Probably CETS is faster, because simpler. But the stored data should be simpler too.

Also, partition tolerance is still a tricky topic, especially with prevent_overlapped_partition=true. It feels like global and prevent_overlapped_partitions are a bit broken in OTP, some tests say that non-related nodes could be kicked from the cluster when disconnect happens. And of course, DNS discovery is a bit broken with k8s, because sometimes DNS name could not be resolved ASAP from all nodes in the cluster, when a new node appears… So, there are some tests and logic related to it (i.e. cets/src/cets_dist_blocker.erl at main · esl/cets · GitHub and MongooseIM/src/mongoose_epmd.erl at master · esl/MongooseIM · GitHub). Basically, we had some “fun” testing erlang-distribution with k8s :slight_smile: So, Mnesia is not the only source of grief, dist logic and global is another source of interesting race conditions and networking bugs :slight_smile:

I guess I need a separate post describing k8s DNS issues and default full meshes configurations :slight_smile:

4 Likes

On k8s why not just use a static port for the listen port of erlang distribution and go without epmd?

2 Likes

Could be probably. Does remote shell still work in this case?

1 Like

Yes, it does. A remote shell no longer needs to bind to a listen port like it used to try to do.

Using latest rebar3 you can simply set ERL_DIST_PORT when running the release and epmd will not be started and that port used to bind to.

This has more details Running Erlang Releases without EPMD on OTP 23.1+ · Erlware Blog but everything is handled by the relx release start script that rebar3 will give you when you run rebar3 release.

1 Like

@tsloughter would it be possible to enrich the README.md with a minimal 3-nodes example pls?

Sure, I can try :slight_smile:

1 Like

Example in the PR:
Example in the README

Generally, you want to use a custom disco backend. But cets_disco_file is good for an example, it would reload the file automatically, when you add a new node.

1 Like

@arcusfelis awesome. Gonna play with the instructions now.

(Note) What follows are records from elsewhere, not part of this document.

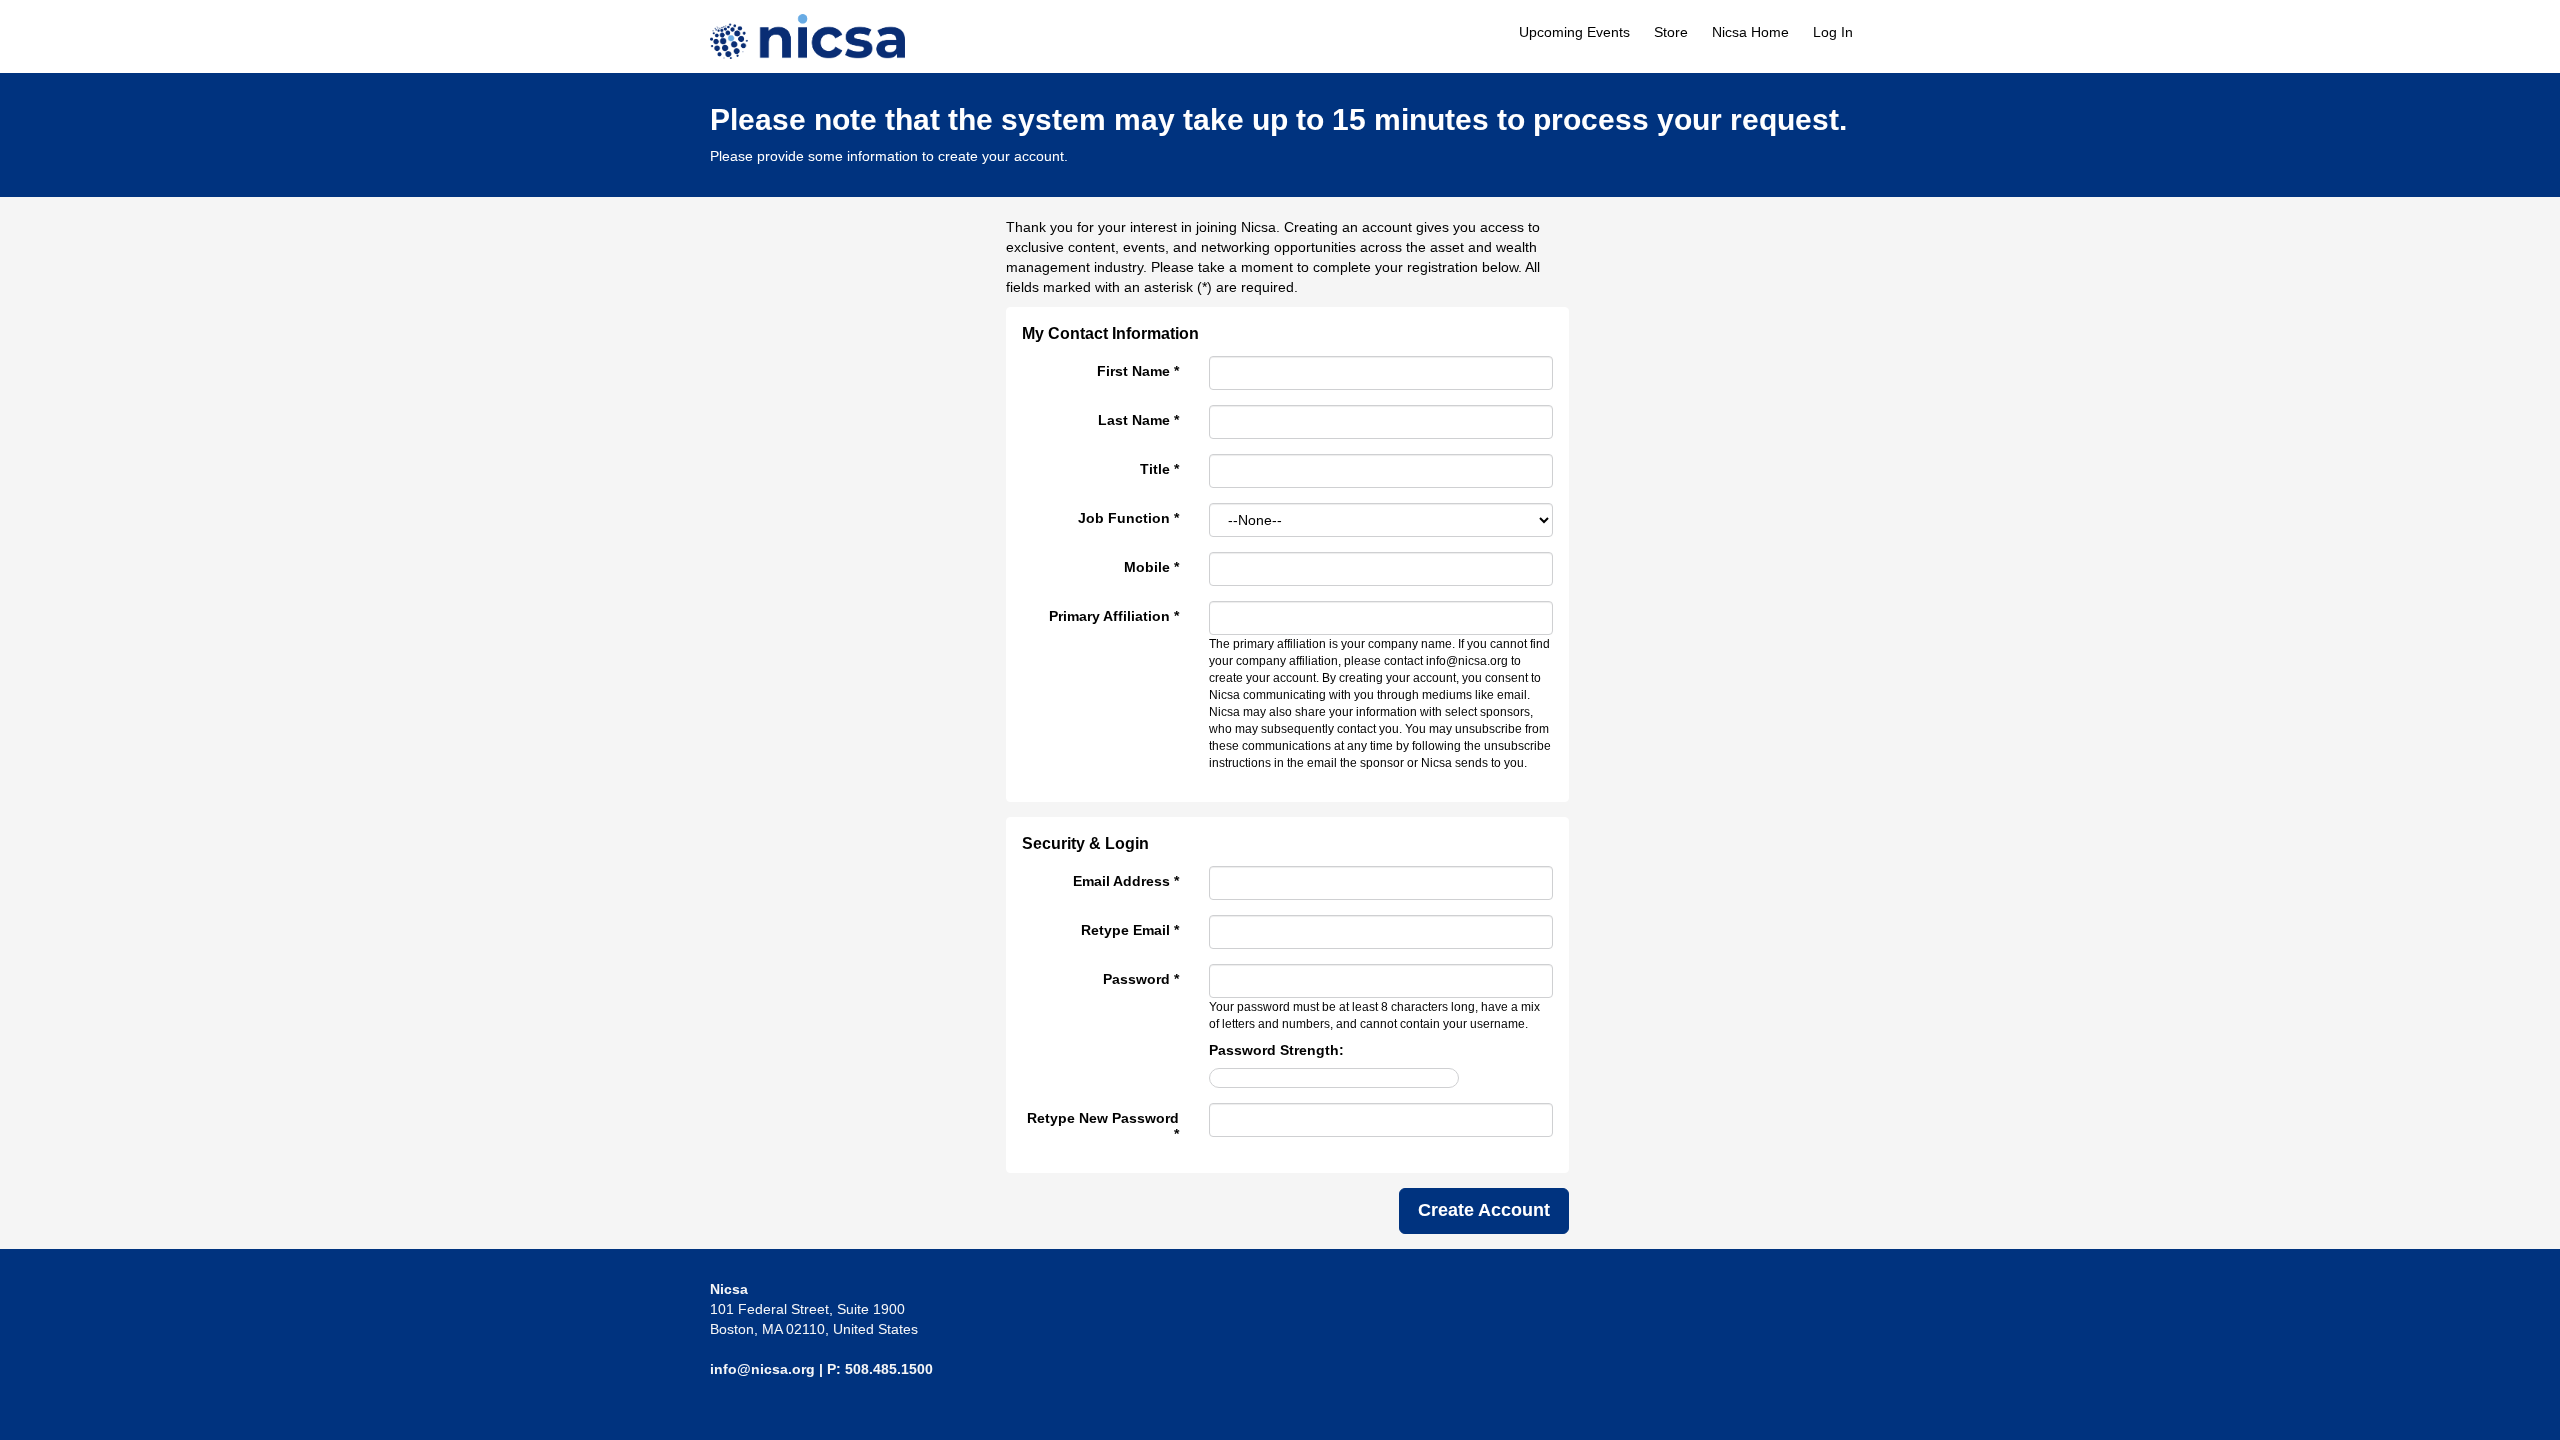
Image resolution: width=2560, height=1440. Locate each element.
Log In (1833, 32)
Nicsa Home (1750, 32)
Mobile (1151, 567)
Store (1671, 32)
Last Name (1138, 420)
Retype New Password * (1103, 1126)
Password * (1141, 979)
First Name (1138, 371)
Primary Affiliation (1114, 616)
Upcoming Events (1574, 32)
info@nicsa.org (762, 1369)
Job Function (1128, 518)
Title (1159, 469)
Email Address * (1126, 881)
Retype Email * (1130, 930)
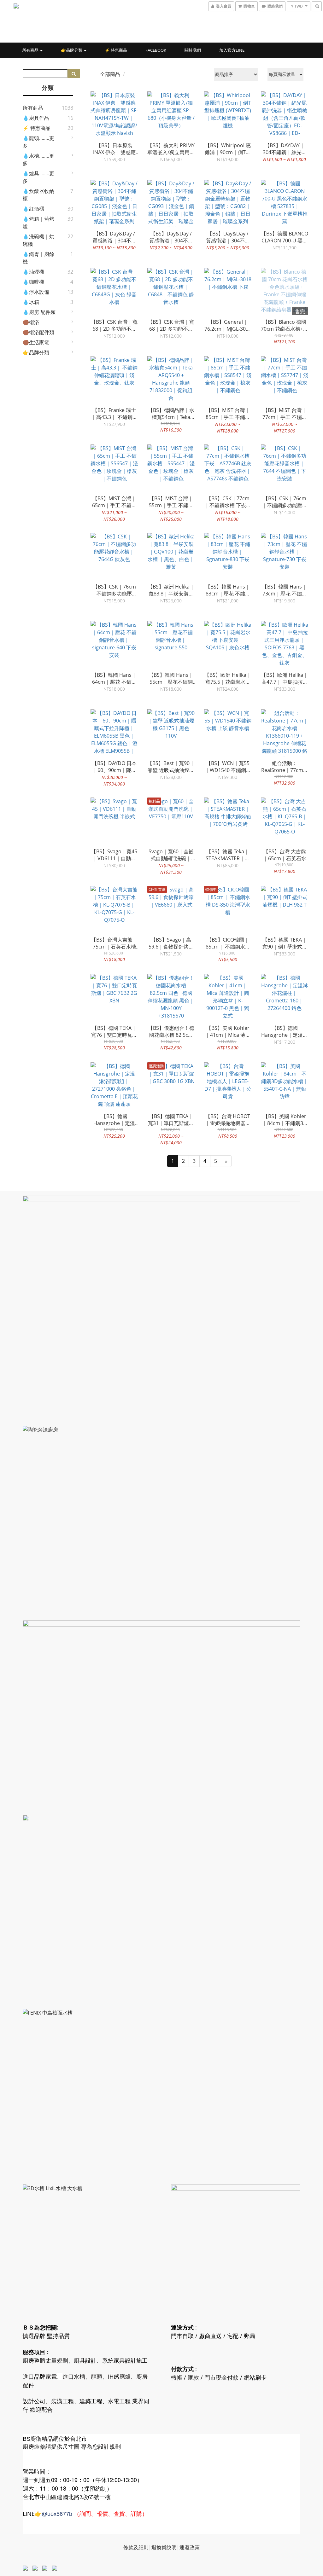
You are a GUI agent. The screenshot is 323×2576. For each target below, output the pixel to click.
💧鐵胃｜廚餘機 (38, 258)
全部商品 (110, 74)
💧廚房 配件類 (39, 312)
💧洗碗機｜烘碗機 (38, 240)
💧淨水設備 (36, 291)
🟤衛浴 (31, 322)
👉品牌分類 (72, 50)
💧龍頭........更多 (38, 142)
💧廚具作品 (36, 117)
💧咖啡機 (33, 281)
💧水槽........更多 (38, 159)
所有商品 (30, 50)
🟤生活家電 (36, 342)
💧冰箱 (31, 302)
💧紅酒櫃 (33, 208)
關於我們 (193, 50)
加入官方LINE (231, 50)
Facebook (155, 50)
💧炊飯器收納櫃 (38, 195)
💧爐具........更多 (38, 177)
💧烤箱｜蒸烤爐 (38, 222)
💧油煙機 (33, 271)
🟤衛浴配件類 (38, 332)
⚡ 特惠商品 (116, 50)
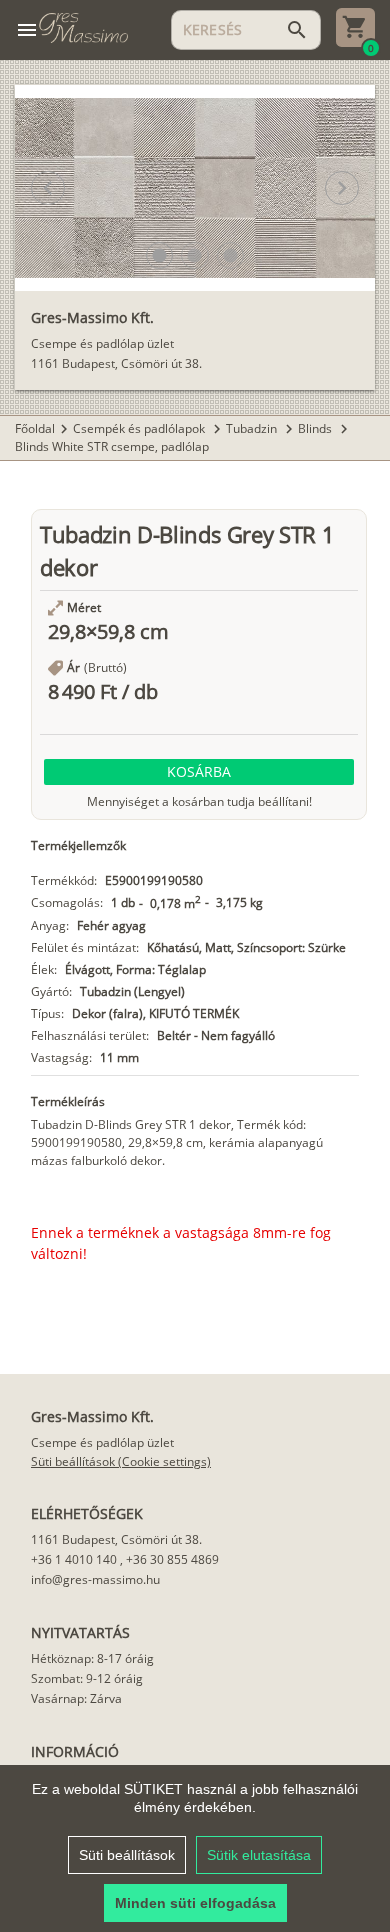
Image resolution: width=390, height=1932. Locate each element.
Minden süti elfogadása (195, 1903)
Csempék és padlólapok (140, 428)
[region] (195, 1848)
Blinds (316, 428)
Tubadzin (253, 428)
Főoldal (35, 428)
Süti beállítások (127, 1855)
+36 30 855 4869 (172, 1559)
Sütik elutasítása (259, 1855)
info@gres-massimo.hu (95, 1579)
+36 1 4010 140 (74, 1559)
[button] (159, 255)
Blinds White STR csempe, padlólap (112, 446)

@arcusfelis works perfectly :tada:

Could you please fix the following:

$ echo "node1@localhost\nnode2@localhost\nnode3@localhost" > /tmp/nodes.txt

with

$ printf "node1@localhost\nnode2@localhost\nnode3@localhost" > /tmp/nodes.txt

Many thanks.

Thanks for publishing this library!

I’m curious about this issue. I read somewhere that dirty operations are just send a message to another node and forget about it. What is the problem you’re referring to?